Business

Navient to cancel 70K student loans, pay $1.85 billion in settlement

An agreement between a coalition of state attorneys general and Navient, one of the largest student loan companies in the U.S., resulted in a settlement that will forgive loans for 66,000 borrowers. 

The agreement announced on Thursday concludes several state lawsuits and cancels loans worth a total of $1.7 billion, according to The Wall Street Journal. The private education loans forgiven were mostly issued between 2002 and 2010 before they were defaulted. 

In addition to the loan cancellations, Navient will make a one-time $145 million payment to the states, the company said.

“The company’s decision to resolve these matters, which were based on unfounded claims, allows us to avoid the additional burden, expense, time and distraction to prevail in court,” Navient’s chief legal officer, Mark Heleen, said in the company’s press release.

As part of the agreement, Navient “expressly denies violating any law, including consumer-protection laws, or causing borrower harm,” the company’s release added.

Pennsylvania Attorney General Josh Shapiro (D) said in a statement that Navient had “repeatedly and deliberately put profits ahead of its borrowers” and added that the company “engaged in deceptive and abusive practices, targeted students who it knew would struggle to pay loans back, and placed an unfair burden on people trying to improve their lives through education.” 

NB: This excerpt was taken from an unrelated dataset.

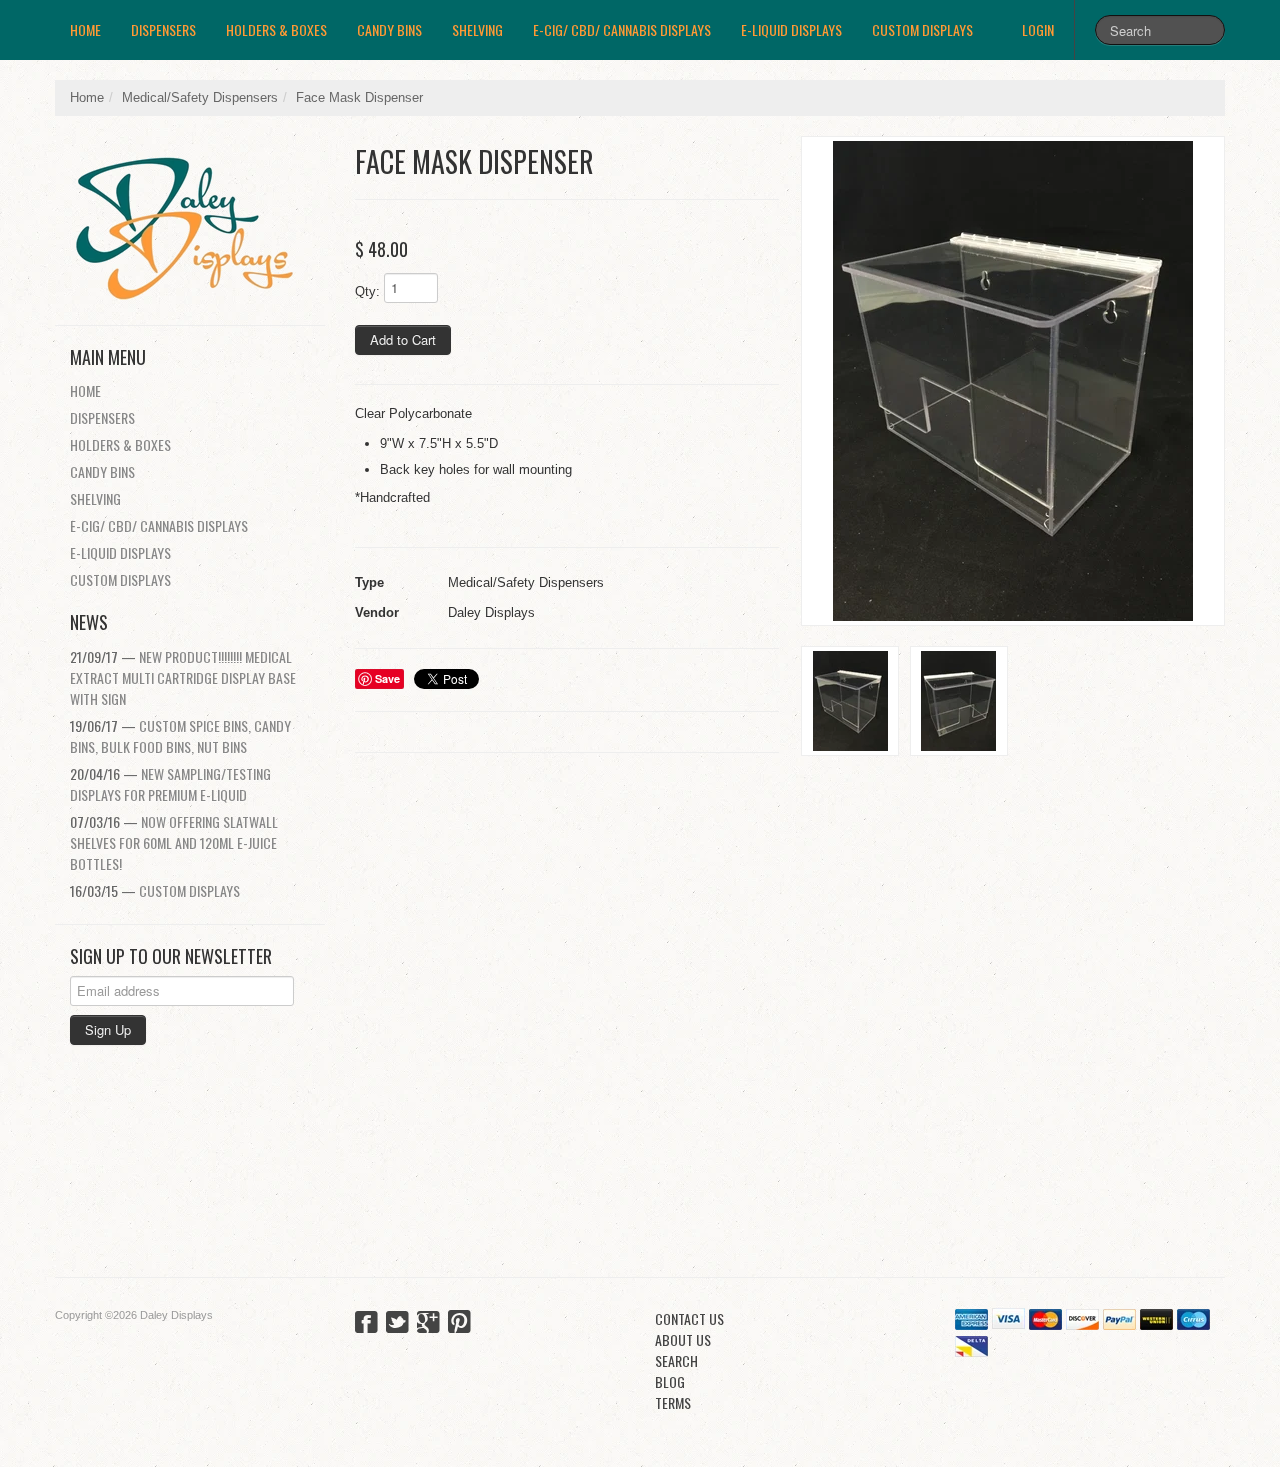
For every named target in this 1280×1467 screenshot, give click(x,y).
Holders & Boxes (276, 29)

Navient will also pay $95 million to roughly 350,000 federal loan borrowers in long-term forbearance programs, or about $260 each, according to Shapiro’s statement.

Those programs caused borrowers to accrue more debt rather than moving into income-based repayment plans, the Journal reported.

The settlement comes as advocates and lawmakers increase pressure on President Biden for a course of action toward student loan forgiveness.

The White House’s recent extension of the pause on student loan repayments as a result of spiking COVID-19 cases has increased optimism about the Biden administration acting on the issue.